Minority shareholders in Korea are starting to stand up for their rights. They believe that in the past, the agendas at shareholders’ meetings were set by - and benefitted - large stakeholders, sometimes at their expense.

And even outsiders are starting to make their marks on shareholder meetings.

Kwon O-kyung, a professor of electronic engineering at Hanyang University, was recommended to participate in LG Display’s shareholders’ meeting on March 23 as an independent or non-executive director. But Daishin Economic Research Institute, which was a consultant for the meeting, disapproved of Kwon’s participation because he worked as an adviser to the company in the past. LG Display backed Daishin’s disapproval.

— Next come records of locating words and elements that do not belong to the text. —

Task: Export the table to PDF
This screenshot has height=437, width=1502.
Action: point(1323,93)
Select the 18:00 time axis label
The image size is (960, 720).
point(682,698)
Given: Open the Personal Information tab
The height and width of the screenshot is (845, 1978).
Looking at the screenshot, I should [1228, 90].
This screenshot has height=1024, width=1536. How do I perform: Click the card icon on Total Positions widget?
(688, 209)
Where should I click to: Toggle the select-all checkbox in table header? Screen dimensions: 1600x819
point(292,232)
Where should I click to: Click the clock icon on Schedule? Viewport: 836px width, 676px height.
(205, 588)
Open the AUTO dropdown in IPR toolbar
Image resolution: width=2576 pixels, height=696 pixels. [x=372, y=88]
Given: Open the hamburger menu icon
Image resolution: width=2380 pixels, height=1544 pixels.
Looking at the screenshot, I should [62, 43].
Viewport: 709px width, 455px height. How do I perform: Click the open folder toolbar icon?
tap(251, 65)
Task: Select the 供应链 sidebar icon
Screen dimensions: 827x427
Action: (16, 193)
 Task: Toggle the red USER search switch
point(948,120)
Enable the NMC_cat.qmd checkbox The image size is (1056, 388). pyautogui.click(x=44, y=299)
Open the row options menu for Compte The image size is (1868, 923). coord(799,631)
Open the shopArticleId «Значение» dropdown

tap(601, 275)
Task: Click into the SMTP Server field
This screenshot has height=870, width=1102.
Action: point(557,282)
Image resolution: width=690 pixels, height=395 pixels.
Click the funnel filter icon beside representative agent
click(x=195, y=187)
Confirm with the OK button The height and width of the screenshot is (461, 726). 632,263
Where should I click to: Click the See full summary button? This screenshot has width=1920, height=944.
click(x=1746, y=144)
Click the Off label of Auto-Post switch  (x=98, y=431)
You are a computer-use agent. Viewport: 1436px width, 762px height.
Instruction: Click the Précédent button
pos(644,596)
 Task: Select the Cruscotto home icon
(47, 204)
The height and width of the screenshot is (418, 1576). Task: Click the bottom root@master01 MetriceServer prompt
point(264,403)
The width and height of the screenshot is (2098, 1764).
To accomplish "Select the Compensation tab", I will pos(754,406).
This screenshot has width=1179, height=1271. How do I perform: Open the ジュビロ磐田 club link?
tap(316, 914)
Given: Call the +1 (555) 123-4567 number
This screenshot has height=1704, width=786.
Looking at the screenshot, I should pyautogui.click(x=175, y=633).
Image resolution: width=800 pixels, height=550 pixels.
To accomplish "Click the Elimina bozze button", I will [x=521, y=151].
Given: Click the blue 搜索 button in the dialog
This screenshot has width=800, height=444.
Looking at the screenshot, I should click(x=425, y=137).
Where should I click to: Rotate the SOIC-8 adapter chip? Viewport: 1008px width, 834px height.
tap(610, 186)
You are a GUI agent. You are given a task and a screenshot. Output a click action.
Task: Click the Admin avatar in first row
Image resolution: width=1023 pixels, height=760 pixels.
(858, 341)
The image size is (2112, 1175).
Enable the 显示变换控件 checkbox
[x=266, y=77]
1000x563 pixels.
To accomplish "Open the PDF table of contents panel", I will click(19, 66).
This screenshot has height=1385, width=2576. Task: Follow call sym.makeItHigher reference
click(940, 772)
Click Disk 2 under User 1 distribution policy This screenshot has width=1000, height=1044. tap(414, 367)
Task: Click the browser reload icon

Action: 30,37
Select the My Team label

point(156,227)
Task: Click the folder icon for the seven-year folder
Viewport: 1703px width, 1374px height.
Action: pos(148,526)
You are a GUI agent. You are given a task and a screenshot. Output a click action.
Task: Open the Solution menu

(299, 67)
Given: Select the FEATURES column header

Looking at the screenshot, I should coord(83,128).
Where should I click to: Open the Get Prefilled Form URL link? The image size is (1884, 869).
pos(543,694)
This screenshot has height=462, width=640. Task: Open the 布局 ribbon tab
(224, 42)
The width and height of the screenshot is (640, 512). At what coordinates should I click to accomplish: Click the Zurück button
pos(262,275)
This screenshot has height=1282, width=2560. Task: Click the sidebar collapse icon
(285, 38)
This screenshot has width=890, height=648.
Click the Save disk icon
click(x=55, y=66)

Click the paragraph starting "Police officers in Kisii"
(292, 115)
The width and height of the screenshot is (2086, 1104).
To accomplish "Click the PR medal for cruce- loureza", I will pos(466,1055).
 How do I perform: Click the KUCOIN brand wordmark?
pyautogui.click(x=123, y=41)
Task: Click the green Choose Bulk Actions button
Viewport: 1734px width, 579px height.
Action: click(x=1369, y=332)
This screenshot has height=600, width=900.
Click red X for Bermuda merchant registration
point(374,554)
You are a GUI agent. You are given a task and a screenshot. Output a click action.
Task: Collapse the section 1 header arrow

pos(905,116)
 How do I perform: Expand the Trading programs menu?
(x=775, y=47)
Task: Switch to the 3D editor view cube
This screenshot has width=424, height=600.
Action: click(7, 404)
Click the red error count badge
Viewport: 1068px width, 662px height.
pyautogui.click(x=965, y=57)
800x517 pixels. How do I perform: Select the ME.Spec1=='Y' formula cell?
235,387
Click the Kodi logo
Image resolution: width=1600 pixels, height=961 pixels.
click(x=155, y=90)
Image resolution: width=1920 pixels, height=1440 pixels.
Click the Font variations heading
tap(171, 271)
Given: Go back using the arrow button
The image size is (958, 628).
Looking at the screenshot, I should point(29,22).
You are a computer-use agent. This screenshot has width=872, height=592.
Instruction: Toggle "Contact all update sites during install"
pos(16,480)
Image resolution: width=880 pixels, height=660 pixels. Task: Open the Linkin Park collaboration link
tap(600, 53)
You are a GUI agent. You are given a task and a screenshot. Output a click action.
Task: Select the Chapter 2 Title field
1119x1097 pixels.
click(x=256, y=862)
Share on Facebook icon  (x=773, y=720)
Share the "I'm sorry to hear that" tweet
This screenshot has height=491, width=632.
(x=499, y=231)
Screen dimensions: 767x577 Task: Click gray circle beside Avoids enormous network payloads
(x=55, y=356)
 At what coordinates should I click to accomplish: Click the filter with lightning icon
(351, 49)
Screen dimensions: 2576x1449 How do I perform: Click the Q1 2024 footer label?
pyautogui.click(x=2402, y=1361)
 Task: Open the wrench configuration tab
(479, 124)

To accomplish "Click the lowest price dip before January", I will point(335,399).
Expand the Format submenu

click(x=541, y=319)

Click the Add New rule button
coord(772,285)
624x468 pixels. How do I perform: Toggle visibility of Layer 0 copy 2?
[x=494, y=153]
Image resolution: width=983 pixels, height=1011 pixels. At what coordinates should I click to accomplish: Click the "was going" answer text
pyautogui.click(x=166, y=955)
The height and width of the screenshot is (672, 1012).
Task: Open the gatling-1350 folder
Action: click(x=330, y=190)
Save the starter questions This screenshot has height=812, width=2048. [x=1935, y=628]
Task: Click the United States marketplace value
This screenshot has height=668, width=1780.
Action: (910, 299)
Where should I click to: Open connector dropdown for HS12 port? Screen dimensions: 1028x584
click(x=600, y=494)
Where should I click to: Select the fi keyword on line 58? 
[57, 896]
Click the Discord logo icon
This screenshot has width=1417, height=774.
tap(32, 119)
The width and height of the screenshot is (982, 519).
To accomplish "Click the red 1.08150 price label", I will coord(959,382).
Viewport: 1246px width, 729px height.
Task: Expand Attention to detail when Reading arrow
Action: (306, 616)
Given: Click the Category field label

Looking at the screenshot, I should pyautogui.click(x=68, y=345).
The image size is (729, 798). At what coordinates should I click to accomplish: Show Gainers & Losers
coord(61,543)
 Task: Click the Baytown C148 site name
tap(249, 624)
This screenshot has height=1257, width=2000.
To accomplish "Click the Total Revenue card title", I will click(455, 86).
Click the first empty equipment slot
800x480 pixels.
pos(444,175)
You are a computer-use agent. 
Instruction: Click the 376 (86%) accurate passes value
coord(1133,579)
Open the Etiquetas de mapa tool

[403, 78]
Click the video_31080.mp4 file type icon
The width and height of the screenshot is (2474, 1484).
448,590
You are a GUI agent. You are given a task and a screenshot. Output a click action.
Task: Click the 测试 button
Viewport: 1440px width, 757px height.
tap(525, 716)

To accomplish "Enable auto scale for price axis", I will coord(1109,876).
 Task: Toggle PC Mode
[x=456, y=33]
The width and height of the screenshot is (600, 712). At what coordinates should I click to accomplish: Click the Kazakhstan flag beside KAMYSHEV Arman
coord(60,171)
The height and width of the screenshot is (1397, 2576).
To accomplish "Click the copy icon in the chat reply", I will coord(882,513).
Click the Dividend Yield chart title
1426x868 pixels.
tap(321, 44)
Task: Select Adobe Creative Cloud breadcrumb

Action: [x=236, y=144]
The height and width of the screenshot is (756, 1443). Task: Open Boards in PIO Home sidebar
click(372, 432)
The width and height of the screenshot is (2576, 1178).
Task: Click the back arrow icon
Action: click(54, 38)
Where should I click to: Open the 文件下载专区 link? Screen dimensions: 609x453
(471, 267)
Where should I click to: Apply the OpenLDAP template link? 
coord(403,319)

Analysts say it is positive thing that shareholder meetings are being shaken up.

“In the United States, shareholders began getting involved in the discussions 30 years ago and Japan, which adopted the stewardship code three years ago, saw a positive impact on raising the value of the market,” said Chang Hwa-tak, a researcher at Dongbu Securities.

The stewardship code is a set of guidelines encouraging institutional investors to execute their voting rights in a more responsible manner and engage in the creating of sustainable, long-term corporate values.

“A rise in the number of active shareholders will raise market prices in the country as well,” Chang said.

However, the impact of minority shareholders on companies’ policies is still limited.

According to Daishin Economic Research Institute, there were 66 agenda items introduced by shareholders at this year’s shareholders’ meeting of companies listen in Korea. In order for a shareholder to get an item on the agenda, he or she needs to have owned at least 1 percent of the company’s shares for more than six months or to currently own more than 3 percent of the shares. Only four of those agenda items were approved at meetings and only one could actually change the company’s governance structure.

“Shareholders need to submit suggestions six weeks prior to the meetings and companies can announce what they will discuss at the meeting just two weeks before they are actually being held,” said Chung Sun-yeop, a researcher at Daishin. “Companies can strategically choose what will be discussed and what will not.”

One of the biggest issues is dividends. When shareholders and board members are split on the issue, most companies go with board members’ decision over shareholders.

GS Home Shopping decided to set its dividend for the year at 7,000 won per share at a shareholders’ meeting held March. 17. This was the amount agreed to by board members. Shareholder SC Fundamental unsuccessfully proposed 8,000 per share.

“It is understandable that companies’ governance structures might be breached if regular shareholders are expressing their opinion excessively,” said Hwang Sei-woon, head of capital markets department at Korea Capital Market Institute.

“However, we are not at a level to worry about such issues. Expanding the opportunities for minority shareholders and institutional investors to participate more actively in the voting processes can help companies operate their businesses more transparently and improve their performances.”